→ **Try it**: As soon as the line containing "Given: Uncheck the GRIPPER" appears, copy it and every following line word for word until the records end.

• • • • •

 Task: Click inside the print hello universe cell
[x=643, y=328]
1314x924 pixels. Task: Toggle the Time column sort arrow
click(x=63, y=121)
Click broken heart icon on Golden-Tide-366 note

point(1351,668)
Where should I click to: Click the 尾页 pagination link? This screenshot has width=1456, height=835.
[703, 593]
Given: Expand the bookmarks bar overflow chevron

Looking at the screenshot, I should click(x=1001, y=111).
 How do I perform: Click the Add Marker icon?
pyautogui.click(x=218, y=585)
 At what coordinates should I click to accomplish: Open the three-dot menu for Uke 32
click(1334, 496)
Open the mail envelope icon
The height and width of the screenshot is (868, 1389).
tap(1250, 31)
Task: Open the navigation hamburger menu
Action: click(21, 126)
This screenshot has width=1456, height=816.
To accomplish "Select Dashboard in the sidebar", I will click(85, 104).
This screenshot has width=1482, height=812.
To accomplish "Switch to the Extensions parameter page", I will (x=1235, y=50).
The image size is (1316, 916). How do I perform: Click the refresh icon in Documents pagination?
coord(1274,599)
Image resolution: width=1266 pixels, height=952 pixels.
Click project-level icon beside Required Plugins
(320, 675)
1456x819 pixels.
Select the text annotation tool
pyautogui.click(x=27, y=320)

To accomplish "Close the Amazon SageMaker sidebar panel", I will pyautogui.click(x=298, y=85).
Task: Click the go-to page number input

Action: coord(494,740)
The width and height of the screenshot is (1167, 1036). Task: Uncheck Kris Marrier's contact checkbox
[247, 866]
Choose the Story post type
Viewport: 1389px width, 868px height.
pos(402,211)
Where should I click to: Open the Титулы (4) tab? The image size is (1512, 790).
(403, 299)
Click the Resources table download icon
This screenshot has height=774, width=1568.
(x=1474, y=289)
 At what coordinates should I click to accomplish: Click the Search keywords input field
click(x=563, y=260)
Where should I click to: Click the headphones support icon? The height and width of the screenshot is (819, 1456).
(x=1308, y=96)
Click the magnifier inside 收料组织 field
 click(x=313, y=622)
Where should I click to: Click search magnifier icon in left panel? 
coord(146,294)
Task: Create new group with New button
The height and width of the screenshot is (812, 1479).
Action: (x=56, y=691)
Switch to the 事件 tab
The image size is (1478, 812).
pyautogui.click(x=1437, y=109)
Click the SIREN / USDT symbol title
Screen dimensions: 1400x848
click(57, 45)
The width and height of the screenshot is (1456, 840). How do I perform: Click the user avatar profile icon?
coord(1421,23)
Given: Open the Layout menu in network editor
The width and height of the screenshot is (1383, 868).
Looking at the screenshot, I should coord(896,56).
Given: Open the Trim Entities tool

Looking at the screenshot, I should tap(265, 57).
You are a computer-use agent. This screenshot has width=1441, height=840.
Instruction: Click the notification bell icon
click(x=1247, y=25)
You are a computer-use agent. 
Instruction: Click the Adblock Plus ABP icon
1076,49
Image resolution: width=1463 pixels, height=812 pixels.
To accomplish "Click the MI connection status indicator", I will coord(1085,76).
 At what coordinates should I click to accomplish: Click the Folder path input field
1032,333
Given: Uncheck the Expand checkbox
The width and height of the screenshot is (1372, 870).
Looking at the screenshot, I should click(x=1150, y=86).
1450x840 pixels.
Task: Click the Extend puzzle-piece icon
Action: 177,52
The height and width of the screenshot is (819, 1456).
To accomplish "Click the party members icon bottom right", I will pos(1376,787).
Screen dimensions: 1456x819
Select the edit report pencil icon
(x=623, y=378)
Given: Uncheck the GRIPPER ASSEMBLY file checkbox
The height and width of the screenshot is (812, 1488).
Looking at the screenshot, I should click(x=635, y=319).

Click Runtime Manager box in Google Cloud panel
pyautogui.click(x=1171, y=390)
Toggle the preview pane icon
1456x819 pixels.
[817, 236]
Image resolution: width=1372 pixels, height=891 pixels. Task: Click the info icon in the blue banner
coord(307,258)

• • • • •

→ **Written answer**:
Given: Uncheck the GRIPPER ASSEMBLY file checkbox
The height and width of the screenshot is (812, 1488).
Looking at the screenshot, I should click(x=635, y=319).

Click Runtime Manager box in Google Cloud panel
pyautogui.click(x=1171, y=390)
Toggle the preview pane icon
1456x819 pixels.
[817, 236]
Image resolution: width=1372 pixels, height=891 pixels. Task: Click the info icon in the blue banner
coord(307,258)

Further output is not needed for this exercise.